The weaker second quarter performance also trimmed the 2022 half-year top-line increase to 3.7 percent or $3.4m, as total revenues for the six months to end-June hit $96.1m compared to $92.7m for the same period in 2021. The June quarter was thus far softer than the three months to end-March, when top-line revenues grew by 6 percent year-over-year to hit $47.7m.
It is too early, though, to write-off BTC’s slow but steady recovery from the COVID-19 pandemic as one quarter does not make a trend although the declining rate of top-line growth will bear watching. The results were released just weeks after it was announced that Andre Foster, BTC’s chief executive, is stepping down from the company with a replacement yet to be named.
BTC’s subscriber numbers, meanwhile, remained relatively flat. However, it did lose 600 post-paid mobile subscribers during the three months to end-June 2022, despite targeting this segment as a more lucrative and consistent source of revenue earnings.

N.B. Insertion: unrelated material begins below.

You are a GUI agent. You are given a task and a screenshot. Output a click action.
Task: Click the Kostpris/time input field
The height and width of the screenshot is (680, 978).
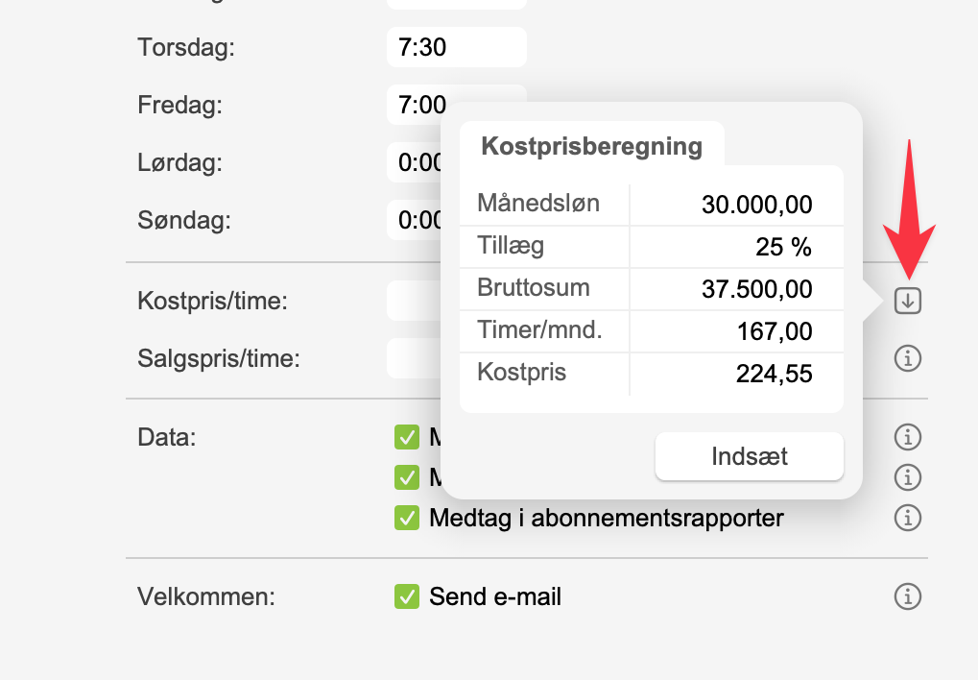414,301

While it did gain 300 pre-paid subscribers, this still represents a quarterly net loss of 300 mobile customers.
BTC remains locked in fierce competition with its Aliv rival, and it ended the 2022 first half with some 173,200 mobile subscribers split between 31,500 post-paid customers and 141,700 pre-paid clients. Elsewhere, though, BTC gained a net 400 subscribers or revenue generating units (RGUs) in its fixed-line businesses, bolstered largely by an 800 gain on broadband Internet. Fixed-line phone subscribers, though, fell by 400.
At end-June 2022, BTC had 73,00 fixed-line revenue generating units split between 31,500 broadband Internet customers and 31,900 fixed-line voice subscribers, with 9,600 video/TV clients making up the balance. This follows modest fixed line subscriber gains during the 2022 first quarter.
While the carrier added 200 TV, and 700 Internet, customers over that period, this was largely negated by the loss of 700 fixed-line telephone subscribers. All in all, BTC lost 1,400 fixed-line “customer relationships”. This continued the trend set late last year, when BTC lost 2,900 “revenue generating units” or customer relationships during the 2021 fourth quarter. Then, Internet and TV subscribers declined by 1,200 and 100, respectively, while fixed-line voice fell by some 1,600.
Mr Foster told Tribune Business in an interview earlier this year that BTC planned “to become a real attacker” in the battle for market share with ambitions to build-out its new network by end-2023. He pledged that all subscribers across The Bahamas will enjoy faster, better quality broadband Internet and TV services when it completes the transition from its legacy copper infrastructure to fibre-to-the-home (FTTH) within the next 17 months.